Home-page: https://github.com/vmware/versatile-data-kit
License: UNKNOWN
Platform: UNKNOWN
Classifier: Development Status :: 4 - Beta
Classifier: License :: OSI Approved :: Apache Software License
Classifier: Programming Language :: Python :: 3.7
Classifier: Programming Language :: Python :: 3.8
Classifier: Programming Language :: Python :: 3.9
Description-Content-Type: text/markdown

This plugin allows vdk-core to interface with and execute queries against a Trino database. Additionally, it can collect lineage data, assuming a lineage logger has been provided through the vdk-core configuration.


# Usage

Run
```bash
pip install vdk-tino
```

After this data jobs will have access to Trino database connection managed by Versatile Data Kit SDK.
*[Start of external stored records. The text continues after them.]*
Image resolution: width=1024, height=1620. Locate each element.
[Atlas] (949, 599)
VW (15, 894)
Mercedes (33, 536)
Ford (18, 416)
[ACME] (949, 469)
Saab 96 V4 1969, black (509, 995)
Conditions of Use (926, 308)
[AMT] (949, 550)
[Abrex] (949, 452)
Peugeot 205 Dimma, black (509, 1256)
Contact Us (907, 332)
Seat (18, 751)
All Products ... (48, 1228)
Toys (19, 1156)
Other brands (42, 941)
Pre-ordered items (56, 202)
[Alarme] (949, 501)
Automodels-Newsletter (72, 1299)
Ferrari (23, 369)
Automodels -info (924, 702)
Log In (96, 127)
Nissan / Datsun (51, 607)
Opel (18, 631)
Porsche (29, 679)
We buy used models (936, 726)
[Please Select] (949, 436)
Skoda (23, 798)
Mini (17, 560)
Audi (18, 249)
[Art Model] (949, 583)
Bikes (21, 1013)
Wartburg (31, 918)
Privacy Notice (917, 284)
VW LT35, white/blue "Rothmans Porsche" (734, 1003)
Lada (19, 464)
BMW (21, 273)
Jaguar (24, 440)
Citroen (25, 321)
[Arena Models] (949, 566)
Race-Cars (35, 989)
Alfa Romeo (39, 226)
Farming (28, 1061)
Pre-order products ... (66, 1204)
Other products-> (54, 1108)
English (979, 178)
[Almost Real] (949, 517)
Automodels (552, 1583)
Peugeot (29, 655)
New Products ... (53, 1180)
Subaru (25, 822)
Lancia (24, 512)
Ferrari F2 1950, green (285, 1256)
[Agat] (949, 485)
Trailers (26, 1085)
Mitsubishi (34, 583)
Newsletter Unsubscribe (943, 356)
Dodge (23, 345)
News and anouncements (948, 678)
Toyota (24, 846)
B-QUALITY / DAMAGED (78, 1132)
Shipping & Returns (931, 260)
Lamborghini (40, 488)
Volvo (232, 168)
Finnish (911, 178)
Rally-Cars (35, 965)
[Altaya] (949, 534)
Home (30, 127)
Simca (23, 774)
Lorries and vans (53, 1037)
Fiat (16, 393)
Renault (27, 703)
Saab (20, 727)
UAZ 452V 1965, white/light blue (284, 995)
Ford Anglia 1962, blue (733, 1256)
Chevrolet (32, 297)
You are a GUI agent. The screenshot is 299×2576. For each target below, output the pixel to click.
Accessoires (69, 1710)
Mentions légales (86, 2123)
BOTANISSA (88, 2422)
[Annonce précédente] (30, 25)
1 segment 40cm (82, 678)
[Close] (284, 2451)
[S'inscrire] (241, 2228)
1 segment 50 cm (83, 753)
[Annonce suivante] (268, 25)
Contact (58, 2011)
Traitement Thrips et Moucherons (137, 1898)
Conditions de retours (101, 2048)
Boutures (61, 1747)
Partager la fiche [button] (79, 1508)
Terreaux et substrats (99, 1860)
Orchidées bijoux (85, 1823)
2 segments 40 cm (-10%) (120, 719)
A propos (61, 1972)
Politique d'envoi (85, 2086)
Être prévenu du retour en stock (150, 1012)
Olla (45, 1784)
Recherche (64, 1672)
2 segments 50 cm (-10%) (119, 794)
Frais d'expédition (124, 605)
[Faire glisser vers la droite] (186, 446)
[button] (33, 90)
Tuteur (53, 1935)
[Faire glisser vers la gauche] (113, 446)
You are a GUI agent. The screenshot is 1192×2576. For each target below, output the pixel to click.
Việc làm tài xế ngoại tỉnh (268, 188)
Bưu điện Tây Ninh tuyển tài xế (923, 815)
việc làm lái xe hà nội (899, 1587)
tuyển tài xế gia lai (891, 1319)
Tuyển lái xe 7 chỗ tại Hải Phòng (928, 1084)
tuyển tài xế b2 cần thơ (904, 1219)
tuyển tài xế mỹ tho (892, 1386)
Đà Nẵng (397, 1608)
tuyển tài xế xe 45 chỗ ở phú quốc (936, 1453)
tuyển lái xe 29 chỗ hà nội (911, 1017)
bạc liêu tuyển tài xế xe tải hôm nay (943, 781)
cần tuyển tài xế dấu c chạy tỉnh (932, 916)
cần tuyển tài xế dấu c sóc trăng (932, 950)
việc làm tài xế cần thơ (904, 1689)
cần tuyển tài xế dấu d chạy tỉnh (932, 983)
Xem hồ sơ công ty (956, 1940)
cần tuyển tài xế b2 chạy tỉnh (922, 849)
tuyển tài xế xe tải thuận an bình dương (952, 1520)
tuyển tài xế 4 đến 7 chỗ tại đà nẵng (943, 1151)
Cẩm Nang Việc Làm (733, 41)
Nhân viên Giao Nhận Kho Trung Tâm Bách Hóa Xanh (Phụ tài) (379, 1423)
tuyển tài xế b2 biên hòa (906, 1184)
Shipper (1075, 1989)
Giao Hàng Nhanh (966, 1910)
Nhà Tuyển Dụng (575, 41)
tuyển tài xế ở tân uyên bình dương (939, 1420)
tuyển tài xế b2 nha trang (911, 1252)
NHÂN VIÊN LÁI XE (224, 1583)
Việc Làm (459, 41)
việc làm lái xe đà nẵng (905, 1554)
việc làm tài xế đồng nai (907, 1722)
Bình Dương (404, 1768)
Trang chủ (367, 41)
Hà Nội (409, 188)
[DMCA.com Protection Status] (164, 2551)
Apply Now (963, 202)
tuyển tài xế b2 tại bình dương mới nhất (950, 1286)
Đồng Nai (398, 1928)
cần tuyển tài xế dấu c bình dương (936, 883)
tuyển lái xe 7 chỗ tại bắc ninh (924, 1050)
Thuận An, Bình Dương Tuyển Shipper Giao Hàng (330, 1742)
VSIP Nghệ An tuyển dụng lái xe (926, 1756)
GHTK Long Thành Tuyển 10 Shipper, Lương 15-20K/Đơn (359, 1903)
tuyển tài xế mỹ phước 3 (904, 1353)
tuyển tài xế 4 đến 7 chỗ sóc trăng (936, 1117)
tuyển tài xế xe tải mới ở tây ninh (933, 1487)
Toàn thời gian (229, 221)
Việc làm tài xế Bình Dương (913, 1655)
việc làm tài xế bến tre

If it is the only database plugin installed , vdk would automatically use it.
Otherwise, users need to set VDK_DB_DEFAULT_TYPE=TRINO as an environment variable or set 'db_default_type' option in the data job config file (config.ini).

For example

```python
    def run(job_input: IJobInput):
        job_input.execute_query("select 'Hi Trino!'")
```

### Templates

vdk-trino comes with pre-defined templates for SQL transformations

* SCD1 - [Slowly Changing Dimension type 1](https://en.wikipedia.org/wiki/Slowly_changing_dimension#Type_1:_overwrite):
  - [See usage documentation here](src/taurus/vdk/templates/load/dimension/scd1/README.md)
* SCD2 - [Slowly Changing Dimension Type 2](https://en.wikipedia.org/wiki/Slowly_changing_dimension#Type_2:_add_new_row):
  - [See usage documentation here](src/taurus/vdk/templates/load/dimension/scd2/README.md)

### Lineage

The package gathers lineage data for all Trino SQL queries executed in a data job

Other plugins can read that lineage data log it.
They need to provide LineageLogger implementation and hook this way:
```python
    @hookimpl
    def vdk_initialize(context: CoreContext) -> None:
        context.state.set(StoreKey[LineageLogger]("trino-lineage-logger"), MyLogger())
```

# Configuration

Run vdk config-help - search for those prefixed with "TRINO_" to see what configuration options are available.